** start of Extract **

Peace Sign cuff links made by Harry Welty’s Uncle Frank, a Korean War Veteran.
Peace Sign cuff links made by Harry Welty’s Uncle Frank, a Korean War Veteran.

I just read a short biographical story about Robert Mueller III which described how he earned a bronze star and a purple heart in Vietnam. The story briefly contrasted Meuller and the draft dodging Donald Trump. It described how Trump has often joked that avoiding STD’s in the 1980’s was “his Vietnam,” and how his constant pursuit of sex marked him as very brave soldier. Both men are five years my senior and reached draft age before the war turned sour.

I had my own Vietnam experience and Like Trump’s it was back here in the states. “My Vietnam” began when I learned what to expect from my Mother when I skinned a knee. She told me, “Don’t cry Harry. Your grandfather was shot” (as a soldier in World War 1) “and he didn’t cry.” 
I learned at a tender age how my Grandfather had been awarded a Congressional Medal of Honor and how he led a company of black soldiers into combat. I learned how he had been appointed as a Kansas State Auditor to fill the empty seat left by a disgraced Democrat. I learned how he protected the Democrats on the Auditor’s staff when the Republican Governor who had appointed him told him to send them packing. And I learned of my Grandfather’s steadfast belief in the credo: “My country right or wrong.” He made sure to tell me that he had only made one serious mistake in his life. It was when he voted for Woodrow Wilson who had campaigned to “Keep America out of War.”

** end of Extract **

- Task list -
1. How would you sum up the "My Vietnam" essay in two sentences?
2. Would you set down the part of the "My Vietnam" essay between "I just read" and "war turned sour.", inclusive?
The listing after this text isn't needed for anything here.

** start of Collected material **

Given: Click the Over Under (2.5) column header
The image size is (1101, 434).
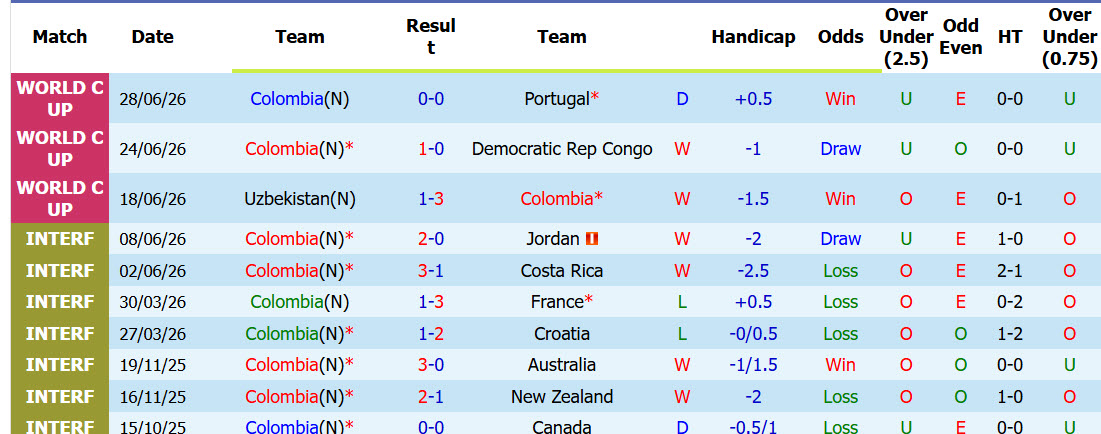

** end of Collected material **

- Outputs in order -
1. The writer read a story that contrasted Robert Mueller, who earned a bronze star and a purple heart in Vietnam, with the draft-dodging Donald Trump, who joked that avoiding STDs in the 1980s was "his Vietnam." The writer's own stateside "Vietnam" began with a mother who cited a grandfather who was shot in World War 1 without crying, was awarded a Congressional Medal of Honor, served as Kansas State Auditor, held to the credo "My country right or wrong," and called his vote for Woodrow Wilson his one serious mistake.

2.
I just read a short biographical story about Robert Mueller III which described how he earned a bronze star and a purple heart in Vietnam. The story briefly contrasted Meuller and the draft dodging Donald Trump. It described how Trump has often joked that avoiding STD’s in the 1980’s was “his Vietnam,” and how his constant pursuit of sex marked him as very brave soldier. Both men are five years my senior and reached draft age before the war turned sour.